Some of these politicians ended up voting to authorize war exactly as Mrs. Clinton did (Senators Hagel and Biden). Some didn’t. But all of them — and there were others as well — asked tougher questions and exerted more leadership. John Edwards, by the way, did not: he was as trigger-happy about speeding up the war authorization then (“The time has come for decisive action”) as he is gung-ho about withdrawal now, despite being an Intelligence Committee member when Mr. Graham sounded alarms about the Bush administration’s W.M.D. claims.
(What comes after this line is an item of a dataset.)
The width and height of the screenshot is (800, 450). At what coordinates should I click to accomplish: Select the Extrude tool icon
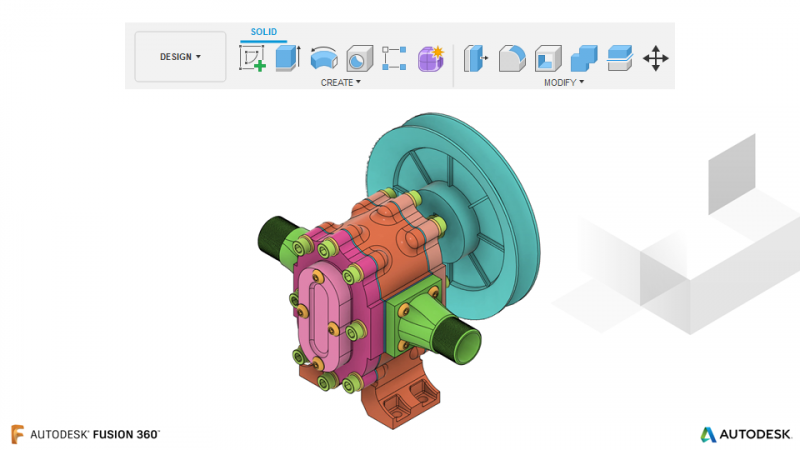(288, 58)
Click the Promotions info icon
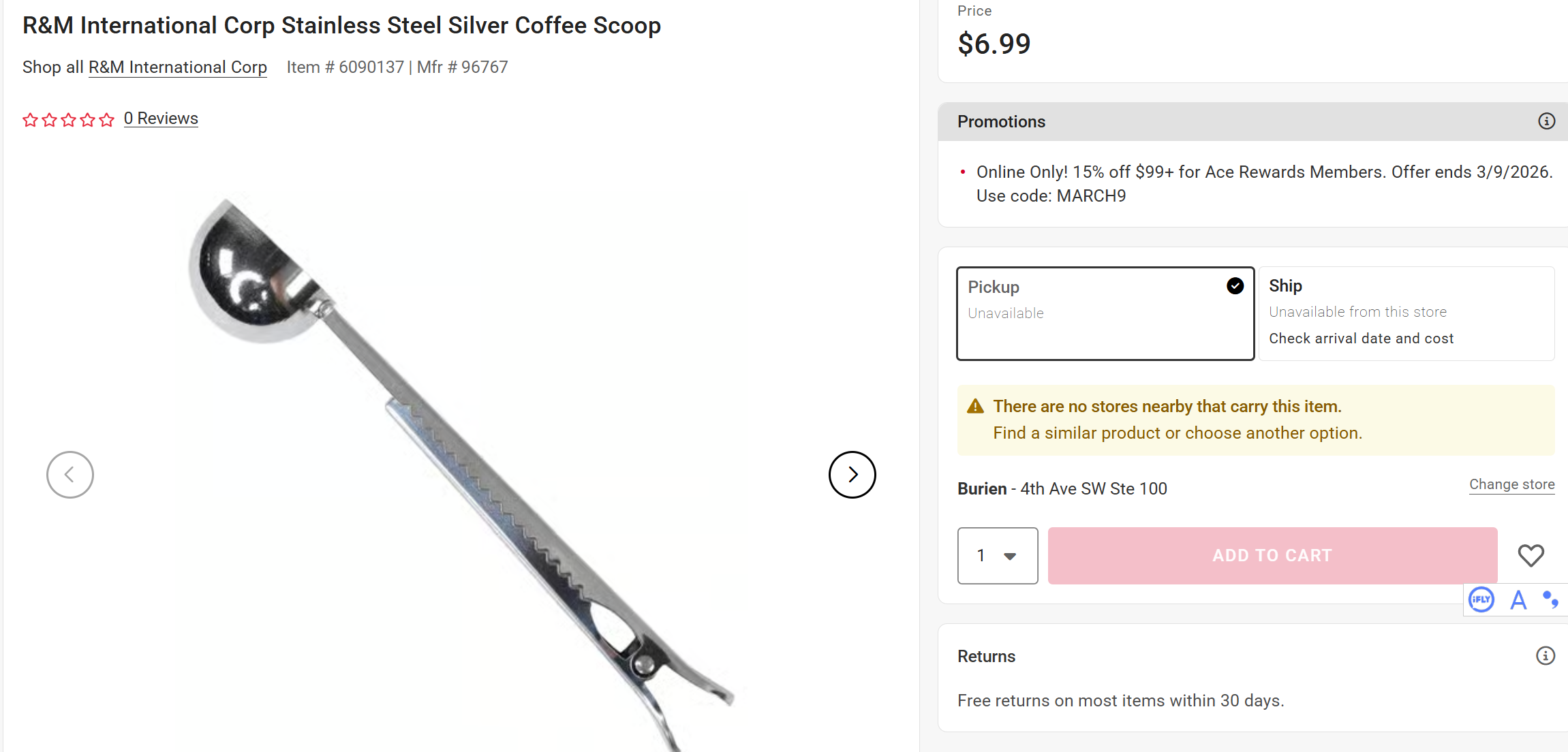This screenshot has height=752, width=1568. (x=1546, y=121)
Another fair question is what Mrs. Clinton learned once the war began. Even in the summer of 2003 — after the insurgency had started, after the W.M.D. had failed to materialize, after the White House had retracted the president’s 16 words about “uranium from Africa,” more than two months after “Mission Accomplished” had failed to end major combat operations — she phoned a reporter at The Daily News, James Gordon Meek, to reiterate that she still had no second thoughts about the war. (Mr. Meek first wrote about this July 14, 2003, conversation in December 2005.) Was that what this smart woman really believed then, or political calculation?

Either way, she made a judgment, and she will not be able to spend month after month explaining it away to voters with glib, lawyerly statements. The politics of personal destruction, should they actually visit the Clintons once more, will not take America’s mind off the politics of mass destruction in Iraq.